→ **Material provided**
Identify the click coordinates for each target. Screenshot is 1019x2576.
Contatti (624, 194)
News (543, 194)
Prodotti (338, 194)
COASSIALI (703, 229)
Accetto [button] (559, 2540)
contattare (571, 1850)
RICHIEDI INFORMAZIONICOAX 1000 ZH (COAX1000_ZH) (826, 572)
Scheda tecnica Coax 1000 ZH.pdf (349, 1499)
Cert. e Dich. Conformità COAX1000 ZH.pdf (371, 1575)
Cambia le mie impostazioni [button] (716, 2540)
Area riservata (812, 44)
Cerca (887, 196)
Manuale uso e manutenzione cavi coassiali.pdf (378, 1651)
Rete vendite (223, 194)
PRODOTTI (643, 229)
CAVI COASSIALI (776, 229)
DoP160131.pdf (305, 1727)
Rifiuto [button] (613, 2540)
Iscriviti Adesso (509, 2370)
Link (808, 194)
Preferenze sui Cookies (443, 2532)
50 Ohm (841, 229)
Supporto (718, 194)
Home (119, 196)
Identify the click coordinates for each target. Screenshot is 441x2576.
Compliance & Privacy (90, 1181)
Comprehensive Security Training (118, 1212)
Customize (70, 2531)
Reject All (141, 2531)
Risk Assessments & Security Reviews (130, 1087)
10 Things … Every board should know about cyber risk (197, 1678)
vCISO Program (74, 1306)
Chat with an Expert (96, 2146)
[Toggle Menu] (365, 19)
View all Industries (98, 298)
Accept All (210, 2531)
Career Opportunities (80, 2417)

→ **Exercise goal**
Output the data above in full and exactly.

→ **Output**
Identify the click coordinates for each target. Screenshot is 1019x2576.
Contatti (624, 194)
News (543, 194)
Prodotti (338, 194)
COASSIALI (703, 229)
Accetto [button] (559, 2540)
contattare (571, 1850)
RICHIEDI INFORMAZIONICOAX 1000 ZH (COAX1000_ZH) (826, 572)
Scheda tecnica Coax 1000 ZH.pdf (349, 1499)
Cert. e Dich. Conformità COAX1000 ZH.pdf (371, 1575)
Cambia le mie impostazioni [button] (716, 2540)
Area riservata (812, 44)
Cerca (887, 196)
Manuale uso e manutenzione cavi coassiali.pdf (378, 1651)
Rete vendite (223, 194)
PRODOTTI (643, 229)
CAVI COASSIALI (776, 229)
DoP160131.pdf (305, 1727)
Rifiuto [button] (613, 2540)
Iscriviti Adesso (509, 2370)
Link (808, 194)
Preferenze sui Cookies (443, 2532)
50 Ohm (841, 229)
Supporto (718, 194)
Home (119, 196)
Identify the click coordinates for each target. Screenshot is 441x2576.
Compliance & Privacy (90, 1181)
Comprehensive Security Training (118, 1212)
Customize (70, 2531)
Reject All (141, 2531)
Risk Assessments & Security Reviews (130, 1087)
10 Things … Every board should know about cyber risk (197, 1678)
vCISO Program (74, 1306)
Chat with an Expert (96, 2146)
[Toggle Menu] (365, 19)
View all Industries (98, 298)
Accept All (210, 2531)
Career Opportunities (80, 2417)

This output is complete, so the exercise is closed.